- Source data:

════

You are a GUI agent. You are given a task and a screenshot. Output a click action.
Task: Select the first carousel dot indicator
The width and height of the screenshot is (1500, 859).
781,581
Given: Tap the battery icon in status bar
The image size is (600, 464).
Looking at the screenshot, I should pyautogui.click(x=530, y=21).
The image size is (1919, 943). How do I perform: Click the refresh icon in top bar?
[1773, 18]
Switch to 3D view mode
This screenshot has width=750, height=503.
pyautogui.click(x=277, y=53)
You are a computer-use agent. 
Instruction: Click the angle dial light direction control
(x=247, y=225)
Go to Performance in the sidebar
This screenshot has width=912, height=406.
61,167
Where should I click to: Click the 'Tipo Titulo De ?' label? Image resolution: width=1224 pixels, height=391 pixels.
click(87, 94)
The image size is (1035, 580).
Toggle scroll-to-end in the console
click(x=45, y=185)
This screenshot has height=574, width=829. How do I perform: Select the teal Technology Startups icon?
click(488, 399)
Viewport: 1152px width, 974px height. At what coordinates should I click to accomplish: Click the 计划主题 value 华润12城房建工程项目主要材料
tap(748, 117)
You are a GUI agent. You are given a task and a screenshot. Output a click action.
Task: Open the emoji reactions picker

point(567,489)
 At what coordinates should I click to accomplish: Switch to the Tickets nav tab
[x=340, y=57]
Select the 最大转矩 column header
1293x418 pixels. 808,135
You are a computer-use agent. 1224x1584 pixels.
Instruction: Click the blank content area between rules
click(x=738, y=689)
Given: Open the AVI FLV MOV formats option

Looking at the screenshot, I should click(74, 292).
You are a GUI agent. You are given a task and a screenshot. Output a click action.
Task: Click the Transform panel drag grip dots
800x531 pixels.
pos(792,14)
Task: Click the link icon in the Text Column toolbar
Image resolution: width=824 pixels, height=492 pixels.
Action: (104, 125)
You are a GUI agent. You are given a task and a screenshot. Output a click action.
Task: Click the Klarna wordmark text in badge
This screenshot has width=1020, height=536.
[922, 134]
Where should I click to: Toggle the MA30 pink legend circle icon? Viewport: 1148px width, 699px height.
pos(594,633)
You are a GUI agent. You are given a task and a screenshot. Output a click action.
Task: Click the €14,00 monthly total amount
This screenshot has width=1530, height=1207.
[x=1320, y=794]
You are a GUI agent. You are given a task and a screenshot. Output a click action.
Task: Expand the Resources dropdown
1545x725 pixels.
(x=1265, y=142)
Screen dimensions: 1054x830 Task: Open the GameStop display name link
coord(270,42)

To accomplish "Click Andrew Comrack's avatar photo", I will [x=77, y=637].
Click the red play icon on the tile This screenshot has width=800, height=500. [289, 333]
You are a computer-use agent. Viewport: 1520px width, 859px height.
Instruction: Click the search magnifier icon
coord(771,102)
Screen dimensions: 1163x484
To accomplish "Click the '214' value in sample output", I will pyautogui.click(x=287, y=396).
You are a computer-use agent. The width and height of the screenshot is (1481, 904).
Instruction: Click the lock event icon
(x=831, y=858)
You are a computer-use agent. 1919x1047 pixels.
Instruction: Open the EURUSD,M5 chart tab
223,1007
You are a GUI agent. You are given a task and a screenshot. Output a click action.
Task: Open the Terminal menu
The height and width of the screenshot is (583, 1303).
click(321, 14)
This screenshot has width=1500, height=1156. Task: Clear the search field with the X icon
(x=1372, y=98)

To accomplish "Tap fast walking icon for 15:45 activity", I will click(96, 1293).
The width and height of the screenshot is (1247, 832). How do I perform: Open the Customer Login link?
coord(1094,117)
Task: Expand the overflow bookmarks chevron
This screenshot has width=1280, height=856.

════

- What the task requires:
Return the records in their entirety. Keep every character as it is.

- Solution:
You are a GUI agent. You are given a task and a screenshot. Output a click action.
Task: Select the first carousel dot indicator
The width and height of the screenshot is (1500, 859).
781,581
Given: Tap the battery icon in status bar
The image size is (600, 464).
Looking at the screenshot, I should pyautogui.click(x=530, y=21).
The image size is (1919, 943). How do I perform: Click the refresh icon in top bar?
[1773, 18]
Switch to 3D view mode
This screenshot has width=750, height=503.
pyautogui.click(x=277, y=53)
You are a computer-use agent. 
Instruction: Click the angle dial light direction control
(x=247, y=225)
Go to Performance in the sidebar
This screenshot has width=912, height=406.
61,167
Where should I click to: Click the 'Tipo Titulo De ?' label? Image resolution: width=1224 pixels, height=391 pixels.
click(87, 94)
The image size is (1035, 580).
Toggle scroll-to-end in the console
click(x=45, y=185)
This screenshot has height=574, width=829. How do I perform: Select the teal Technology Startups icon?
click(488, 399)
Viewport: 1152px width, 974px height. At what coordinates should I click to accomplish: Click the 计划主题 value 华润12城房建工程项目主要材料
tap(748, 117)
You are a GUI agent. You are given a task and a screenshot. Output a click action.
Task: Open the emoji reactions picker

point(567,489)
 At what coordinates should I click to accomplish: Switch to the Tickets nav tab
[x=340, y=57]
Select the 最大转矩 column header
1293x418 pixels. 808,135
You are a computer-use agent. 1224x1584 pixels.
Instruction: Click the blank content area between rules
click(x=738, y=689)
Given: Open the AVI FLV MOV formats option

Looking at the screenshot, I should click(74, 292).
You are a GUI agent. You are given a task and a screenshot. Output a click action.
Task: Click the Transform panel drag grip dots
800x531 pixels.
pos(792,14)
Task: Click the link icon in the Text Column toolbar
Image resolution: width=824 pixels, height=492 pixels.
Action: (104, 125)
You are a GUI agent. You are given a task and a screenshot. Output a click action.
Task: Click the Klarna wordmark text in badge
This screenshot has width=1020, height=536.
[922, 134]
Where should I click to: Toggle the MA30 pink legend circle icon? Viewport: 1148px width, 699px height.
pos(594,633)
You are a GUI agent. You are given a task and a screenshot. Output a click action.
Task: Click the €14,00 monthly total amount
This screenshot has width=1530, height=1207.
[x=1320, y=794]
You are a GUI agent. You are given a task and a screenshot. Output a click action.
Task: Expand the Resources dropdown
1545x725 pixels.
(x=1265, y=142)
Screen dimensions: 1054x830 Task: Open the GameStop display name link
coord(270,42)

To accomplish "Click Andrew Comrack's avatar photo", I will [x=77, y=637].
Click the red play icon on the tile This screenshot has width=800, height=500. [289, 333]
You are a computer-use agent. Viewport: 1520px width, 859px height.
Instruction: Click the search magnifier icon
coord(771,102)
Screen dimensions: 1163x484
To accomplish "Click the '214' value in sample output", I will pyautogui.click(x=287, y=396).
You are a computer-use agent. The width and height of the screenshot is (1481, 904).
Instruction: Click the lock event icon
(x=831, y=858)
You are a computer-use agent. 1919x1047 pixels.
Instruction: Open the EURUSD,M5 chart tab
223,1007
You are a GUI agent. You are given a task and a screenshot. Output a click action.
Task: Open the Terminal menu
The height and width of the screenshot is (583, 1303).
click(321, 14)
This screenshot has width=1500, height=1156. Task: Clear the search field with the X icon
(x=1372, y=98)

To accomplish "Tap fast walking icon for 15:45 activity", I will click(96, 1293).
The width and height of the screenshot is (1247, 832). How do I perform: Open the Customer Login link?
coord(1094,117)
Task: Expand the overflow bookmarks chevron
This screenshot has width=1280, height=856.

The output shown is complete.